Анна Саввична знала, по какому делу Василий Максимович ходил к дочери, и когда он вернулся и с порога посмотрел на нее опечаленными глазами, словно бы молча о чем-то жалуясь ей, она поняла, что разговор с Дашей не принес ему радости. И все же она, ласково глядя на него, спросила:

— Вася, отчего такой квелый? И в глазах гнездится боль.

— Не в глазах она примостилась, а тут, — Василий Максимович положил ладонь на грудь. — Сосет и сосет…

— Побеседовал с Дашей?

— Так, без толку… Можно было и не ходить.

— Что же она?

— Не велит дочка…

— Ну и забудь, Вася, про холмы…

— И ты туда же? А как их забыть? Научи, ежели знаешь.

— Чему учить-то? Мы люди старые, как-нибудь доживем свое и без холмов. Не бегать же нам к холмам по ночам, как бегали тогда, в молодые годы, и не любоваться маками и ковыль-травой. — Видя, что муж никак не расположен к разговору, спросила: — Что Даша? Как там внучки, Коля?

— Ничего, хорошо живут. Поклон тебе переказывали.

— Спасибо.

— Что-то в хате тихо?

— Эльвира и Жан ушли в кино. Гришу взяли с собой.

— Зачастили киношники.

— Молодые, что им. — Анна Саввична улыбалась, не и силах скрыть свою радость. — Ты вот хмуришься, а тебе надо радоваться.

— Чего это ты такая сияющая?

— У Эльвиры будет ребенок…

— Дело житейское. Готовься в няньки.

— Да я с радостью. А ты будто и не рад будущему внуку или внучке?

— Свое у меня на уме. — Василий Максимович снял пиджак, прошелся по комнате. — Не велит дочка… А надо бы поехать. Сперва к Дмитрию… Только кто подменит? Потребуется самое малое дня три, а то и побольше.

— Проси Никитина. Сколько раз его выручал.

— Заявлюсь и так прямо скажу: Дмитрий, не обижай батька с матерью и своих станичников. Должен же Дмитрий понять и подчиниться батьку. Да и что ему стоит поставить фабрику на другом месте. Надо бы только захотеть… Да, давно следовало бы поехать к Дмитрию. Утречком сяду в автобус и к обеду прибуду в Степновск… Ах, сынок, сынок, и зачем тебе эти холмы? — Василий Максимович посмотрел на жену. — Мать, поедем к Дмитрию вместе. А что? Мы же еще не были у него в гостях. Вот и погостили бы…

— Поезжай один, одному сподручнее, — ответила Анна Саввична, тяжело вздыхая. — Да и отлучаться мне никак нельзя, дома корова, птицы.

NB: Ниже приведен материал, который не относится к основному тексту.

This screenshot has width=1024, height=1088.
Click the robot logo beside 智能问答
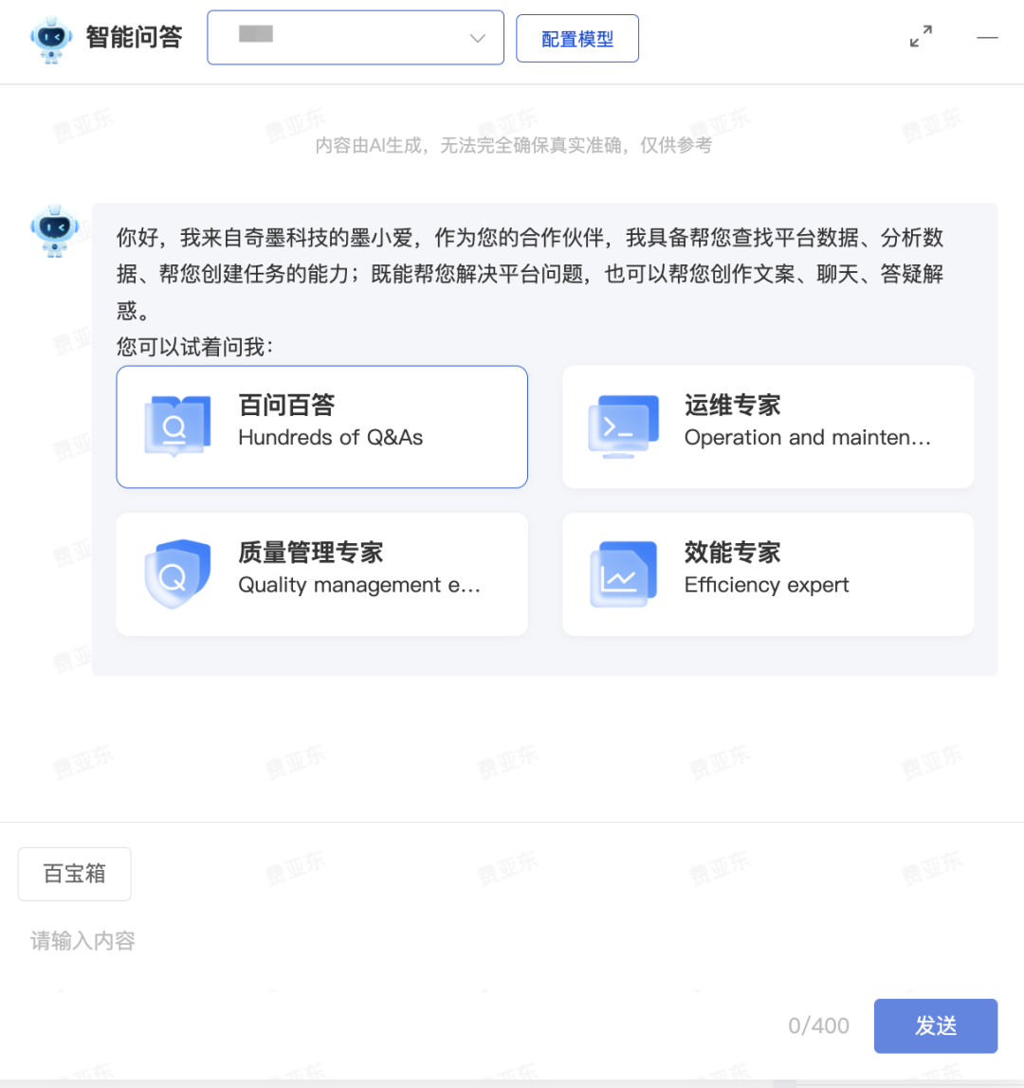51,40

— Оно и мне с поездкой, вижу, придется повременить.

— Что так?

— Скоро косовица, надо как следует подготовиться, тут не до отлучек. Порешил я, мать, сына Барсукова, Тимошу, поставить на комбайн. Сильно способный до техники парень. В четверг мы получаем новые комбайны, надо их осмотреть, проверить… Так что зараз мне некогда разъезжать. А вот после уборки обязательно побываю у Дмитрия.